Un soccorritore di New Orleans ha dichiarato: "È tremendo: mentre ti stai occupando di far tornare la città alla vita tirando via l'acqua con le idrovore, affiora un cadavere e te ne devi sbarazzare. Ma ne affiorano sempre altri: non finiscono mai!". Anche nei resoconti della cronaca le cose cambiano: nei disastri con molti morti la descrizione dei fatti si sofferma sul presunto numero dei morti e quasi mai sull'aspetto dei cadaveri; diversamente da quando il disastro coinvolge poche persone (in taluni di questi casi si apprendono anche più particolari di quanto si possa sopportare sulle lesioni che i cadaveri hanno subito).

La differenza persiste anche nei casi di disastri di massa dovuti alla "crudeltà" umana: delle stragi della Cambogia o del Ruanda, ad esempio, ci colpisce più il numero dei morti che la sofferenza nel modo di morire individuale; sofferenza che invece ci inorridisce se apprendiamo che qualcuno con nome e cognome è morto sotto tortura.

Abbiamo letto sui giornali che a New Orleans non è stato ancora possibile calcolare il numero dei morti e che si continuano a trovare altri cadaveri man mano che l'acqua defluisce. Allora si è fatta l'ipotesi che i morti siano almeno 10.000 preparando, per precauzione, 25.000 sacchi di plastica per rimuoverli.

Ora il punto è: come ci si può preparare a raccogliere 10 o 25 mila cadaveri senza rischiare di restare emotivamente schiacciati sotto una tale montagna di morti?

Abbiamo il vantaggio di trovarci di fronte a morti anonime che non sono in grado di traumatizzarci come lo farebbero morti che ci toccasse "vedere una ad una" nella loro orrenda immagine. Sulla base di questo vantaggio potremo trasformare nella nostra mente i cadaveri in "rifiuti solidi" da rimuovere per non inquinare le acque, per prevenire le malattie e per risanare l'ambiente di vita dal terribile fetore che emanano. E per rimuovere rifiuti solidi dobbiamo avere mezzi e strumenti adatti, e la professionalità per usarli. Psicologicamente significa è possibile essere coinvolti solo tecnicamente, come professionisti dello smaltimento, senza che così la morte provochi in chi se ne occupa troppa pena, consentendogli di svolgere senza danni il meritevole lavoro di smaltimento. Più ciò avviene in maniera efficace e minori saranno i problemi psicologici degli operatori implicati. Purtroppo esistono situazioni in cui un intoppo rappresenta un limite dell'approccio tecnico e la preparazione professionale può non bastare.

**Materiale fornito**
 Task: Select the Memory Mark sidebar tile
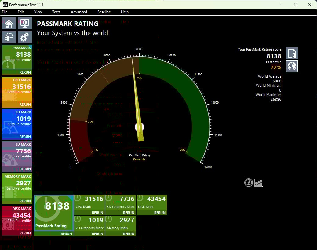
* * *
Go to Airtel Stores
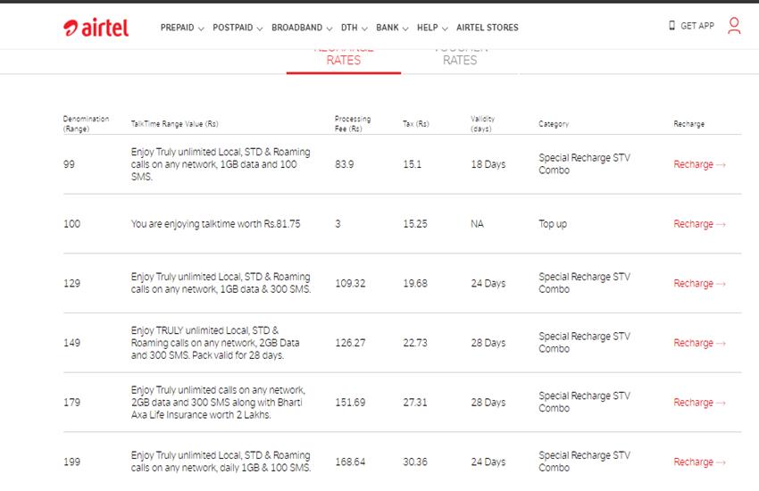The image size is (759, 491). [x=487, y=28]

**Esercizio proposto**
Modifica il passo dell'estratto compreso tra "Abbiamo letto sui" e "montagna di morti?", estremi inclusi, sostituendo "sacchi di plastica" con "sacchi impermeabili", e riportalo per favore.

**Soluzione**
Abbiamo letto sui giornali che a New Orleans non è stato ancora possibile calcolare il numero dei morti e che si continuano a trovare altri cadaveri man mano che l'acqua defluisce. Allora si è fatta l'ipotesi che i morti siano almeno 10.000 preparando, per precauzione, 25.000 sacchi impermeabili per rimuoverli.

Ora il punto è: come ci si può preparare a raccogliere 10 o 25 mila cadaveri senza rischiare di restare emotivamente schiacciati sotto una tale montagna di morti?